Lebo WA Majahe Rest in Peace
By Judy Stockill – Catholic journalist Kelebogile Francina “Lebo” Majahe passed away suddenly on Sunday, May 26. She was buried on June 1 at the young age of 35.
Her passing was unexpected and a shock to the Catholic community of the archdiocese of Johannesburg.
Widely known as Lebo WA Majahe, her byline in ADnews, she stood at the threshold of a new phase of her life. Just days after she succumbed to pneumonia, she was to have graduated from college with a diploma in public relations.
Her son Kamogelo was in his first year at Krugersdorp High School and she had been attending church at Our Lady of the Holy Rosary, also in Krugersdorp.
She had made it known that she was intent on furthering her career and was job-seeking. “Little did she know,” said Archbishop Buti Tlhagale at her funeral, that “now was the hour of her death”.
Lebo was devoted to Our Lady and to the Mother of Mercy shrine to be erected at Magaliesberg, the archbishop said, thanking God for Lebo’s gifts and reminding mourners that God is rich in mercy.
The Life of Lebo
Lebo Majahe was born on December 31, 1984, to the late Taetso William Majahe and Priscilla Mamane. She went to school at Mofumahadi Catholic School in Kagiso, Mariasdal High School in Tweespruit in the Free State, and then Mandisa Shiceka High School in Kagiso where she matriculated.
Lebo did an internship as a radio journalist with Radio Veritas. She was studying journalism at Boston College when she volunteered in 2009 as a journalist with the ADnews.
I had started only months before. Lebo had the theory and I had a little experience on a community weekly paper. There had been no office for the Diocesan News at the old chancery, so by degrees and squeeze we settled ourselves in the room with the switchboard equipment which at one time had served as a vocations office. In time, Lebo befriended all the seminarians of the archdiocese.

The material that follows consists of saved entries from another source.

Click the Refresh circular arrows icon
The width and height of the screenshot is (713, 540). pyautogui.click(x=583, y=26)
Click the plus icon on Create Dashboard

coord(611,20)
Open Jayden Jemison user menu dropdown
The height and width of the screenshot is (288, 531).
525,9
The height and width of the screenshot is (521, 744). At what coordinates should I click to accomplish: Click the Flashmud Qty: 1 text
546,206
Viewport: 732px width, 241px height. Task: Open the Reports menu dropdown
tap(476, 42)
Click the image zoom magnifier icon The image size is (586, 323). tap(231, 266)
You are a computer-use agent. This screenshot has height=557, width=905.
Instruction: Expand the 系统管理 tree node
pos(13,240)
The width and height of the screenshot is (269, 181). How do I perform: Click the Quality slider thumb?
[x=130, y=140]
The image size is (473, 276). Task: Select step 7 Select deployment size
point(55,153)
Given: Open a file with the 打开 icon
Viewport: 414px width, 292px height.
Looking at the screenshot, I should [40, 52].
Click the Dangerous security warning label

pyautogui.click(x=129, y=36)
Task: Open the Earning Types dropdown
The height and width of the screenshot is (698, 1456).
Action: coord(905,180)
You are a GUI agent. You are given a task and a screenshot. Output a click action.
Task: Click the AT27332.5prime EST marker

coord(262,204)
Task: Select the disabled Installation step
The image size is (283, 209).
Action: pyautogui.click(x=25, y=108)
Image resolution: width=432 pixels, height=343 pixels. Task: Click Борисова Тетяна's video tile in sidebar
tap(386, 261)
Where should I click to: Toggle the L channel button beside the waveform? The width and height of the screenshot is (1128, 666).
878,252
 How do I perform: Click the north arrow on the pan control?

Together, from our windowless cubbyhole with an old laptop that no one else wanted—and later a spanking- new desktop, the one that is on her now-vacant desk in the newsroom—we developed the content of the Diocesan News which we quickly renamed the Archdiocesan News, to reflect the priorities determined by the archdiocesan synod of 2008.
We set up the first Facebook group for the archdiocese — quite daring in those early days of social media. Lebo built it up to the more than 6000 members, and used it to good effect in her evangelising work.
She threw herself wholeheartedly into fundraising for the new chancery, going with the car raffle to parishes to “get the story”, just as she did more recently for the shrine fundraising.
Lebo attended World Youth Day in Madrid in 2011 and with her characteristic determination set about raising funds for her ticket and for the group. She also went to WYD in Krakow, Poland, in 2016, reporting for the ADnews and The Southern Cross.
Fundraising and great networker
Lebo was the go-to person for branded coffee mugs, blankets and T-shirts for all fundraising.
Another of the causes Lebo supported with her usual gusto was the sainthood cause for Bl Benedict Daswa.
She made good friends among the Catholic community of that part of Limpopo, some of whom travelled to her funeral.
She supported the Southern African Catholic Bishops’ Conference in promoting the beatification ceremony for Bl Daswa, and wrote articles about it for ADnews, The Southern Cross and various websites.
Lebo was a great networker. She built Catholic community at all levels of society, from cabinet ministers and archbishops to children making their first communion. She wormed her way into the hearts of a great many fellow Catholics.
She was a bundle of energy, resourceful, determined, a great networker yet fiercely independent and private, almost to a fault. She was so private that few knew that in the recent elections she worked as an election-day volunteer.
Lebo was a Catholic: a staunch Catholic, an active Catholic, a supporter of the institutional Catholic Church and its officials. She was also a devout Catholic, enthusiastic and sincere in her devotions to Our Lady, St John Paul II and Bl Daswa.
The last giggle we had together was at St Augustine College in Johannesburg, at the bestowal of what amounts to an honorary doctorate on Archbishop Tlhagale. She was on assignment and I was attending as a guest but got a mention as an ADnews reporter. “Tough!” I whispered to her. Quick as a flash she said: “You write the article and we’ll share the by-line.”
All that vitally that was Lebo is no more.
Lebo is survived by her mother Priscilla, son Kamogelo, sisters Boitumelo and Neo, niece Onalenna, and her life partner.